Membrane-disruptive engineered peptide amphiphiles restrain the proliferation of penicillins and cephalosporins resistant Vibrio alginolyticus and Vibrio parahaemolyticus in instant jellyfish

Over 1 billion people rely on seafood as their primary source of protein and Vibrio spp. is the most important pathogen of foodborne disease outbreak related to consumption of seafood. Moreover, the rise of drug-resistant Vibrio strains further increases the difficulty of clinical treatment. However, there is no food preservative available to combat drug-resistant Vibrio spp. in seafood. In this study, we designed and synthesized three novel antibacterial peptides (ABPs) derived from zp3 (GIIAGIIIKIKK-NH 2 ).

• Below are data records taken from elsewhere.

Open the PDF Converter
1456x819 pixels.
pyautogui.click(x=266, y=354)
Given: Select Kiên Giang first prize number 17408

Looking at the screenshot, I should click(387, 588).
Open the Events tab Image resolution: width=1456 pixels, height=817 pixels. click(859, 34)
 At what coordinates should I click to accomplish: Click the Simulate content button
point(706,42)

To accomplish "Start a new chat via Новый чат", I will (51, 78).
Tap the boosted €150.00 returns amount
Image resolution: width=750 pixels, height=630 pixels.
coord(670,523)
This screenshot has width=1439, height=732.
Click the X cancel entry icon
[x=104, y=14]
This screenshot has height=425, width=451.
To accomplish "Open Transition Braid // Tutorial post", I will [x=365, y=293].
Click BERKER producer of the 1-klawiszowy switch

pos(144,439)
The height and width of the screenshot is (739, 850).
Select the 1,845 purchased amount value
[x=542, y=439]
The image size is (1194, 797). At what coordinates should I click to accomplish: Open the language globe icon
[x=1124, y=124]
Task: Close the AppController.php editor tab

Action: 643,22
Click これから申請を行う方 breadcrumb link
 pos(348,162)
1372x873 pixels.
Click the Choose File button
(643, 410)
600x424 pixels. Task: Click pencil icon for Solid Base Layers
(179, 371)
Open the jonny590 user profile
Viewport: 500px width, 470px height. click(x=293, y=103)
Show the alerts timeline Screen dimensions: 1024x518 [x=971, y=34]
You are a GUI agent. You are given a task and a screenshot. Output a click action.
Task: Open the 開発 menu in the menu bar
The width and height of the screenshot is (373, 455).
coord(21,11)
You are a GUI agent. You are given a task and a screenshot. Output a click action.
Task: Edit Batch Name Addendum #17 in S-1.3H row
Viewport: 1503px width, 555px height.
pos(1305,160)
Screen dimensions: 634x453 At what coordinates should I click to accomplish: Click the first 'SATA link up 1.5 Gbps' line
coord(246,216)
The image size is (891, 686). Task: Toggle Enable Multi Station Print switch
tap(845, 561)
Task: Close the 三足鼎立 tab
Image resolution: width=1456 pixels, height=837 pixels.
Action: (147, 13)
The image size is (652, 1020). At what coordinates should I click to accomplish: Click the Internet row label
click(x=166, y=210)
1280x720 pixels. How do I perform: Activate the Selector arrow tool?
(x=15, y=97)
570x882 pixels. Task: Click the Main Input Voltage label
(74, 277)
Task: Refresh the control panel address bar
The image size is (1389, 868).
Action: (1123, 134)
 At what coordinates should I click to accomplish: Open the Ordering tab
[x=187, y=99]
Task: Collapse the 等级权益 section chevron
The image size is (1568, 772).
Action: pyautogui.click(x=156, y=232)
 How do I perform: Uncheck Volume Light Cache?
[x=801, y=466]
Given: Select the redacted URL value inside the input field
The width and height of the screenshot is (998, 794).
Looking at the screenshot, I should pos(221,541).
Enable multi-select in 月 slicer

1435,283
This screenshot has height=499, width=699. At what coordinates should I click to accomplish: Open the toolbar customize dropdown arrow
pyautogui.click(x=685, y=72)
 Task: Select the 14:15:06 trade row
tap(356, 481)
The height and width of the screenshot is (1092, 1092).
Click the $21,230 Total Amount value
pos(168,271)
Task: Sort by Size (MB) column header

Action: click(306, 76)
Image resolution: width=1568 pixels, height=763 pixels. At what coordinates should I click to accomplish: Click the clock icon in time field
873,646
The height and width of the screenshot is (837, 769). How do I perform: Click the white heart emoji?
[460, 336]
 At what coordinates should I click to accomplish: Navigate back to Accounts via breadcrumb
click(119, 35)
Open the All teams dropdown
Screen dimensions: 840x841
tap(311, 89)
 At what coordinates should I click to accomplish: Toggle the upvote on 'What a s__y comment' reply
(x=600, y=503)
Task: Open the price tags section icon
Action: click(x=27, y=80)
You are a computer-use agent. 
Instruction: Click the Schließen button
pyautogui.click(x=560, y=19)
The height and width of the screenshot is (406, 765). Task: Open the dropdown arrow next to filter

One of them, 3 K 5 K 7 G (GIKAKIGIKIKK-NH 2 ), had bioactivity against all tested penicillins and cephalosporins resistant Vibrio with minimal inhibitory concentration (MIC) values at 2–16 μM, performing better than its template zp3 . 3 K 5 K 7 G demonstrated favourable antibacterial capability in instant jellyfish, killing more than 99% Vibrio alginolyticus cells after 64 μM treatment for 4 h. Peptide 3 K 5 K 7 G could disrupt the cell membrane, resulting in rapid membrane potential dissipation. Next, this molecule could penetrate inside cytoplasm and further bind with DNA. Importantly, 3 K 5 K 7 G showed low cytotoxicity to mammalian cells (95% Vero cells survived in the presence of 160 μM 3 K 5 K 7 G ). Collectively, 3 K 5 K 7 G has the potential to be developed into a promising food-grade antibacterial additive, especially against those resistant Vibrio spp. in seafood. • 3 K 5 K 7 G performed better antibacterial activity than its template zp3 with α-helix structure. • 3 K 5 K 7 G had MIC values at 2–16 μM to penicillins and cephalosporins resistant Vibrio. • 3 K 5 K 7 G killed more than 99% V. alginolyticus in instant jellyfish after 4 h treatment. • 3 K 5 K 7 G disrupted the cell membrane, resulting in rapid membrane potential dissipation. • 3 K 5 K 7 G had low cytotoxicity to mammalian cells.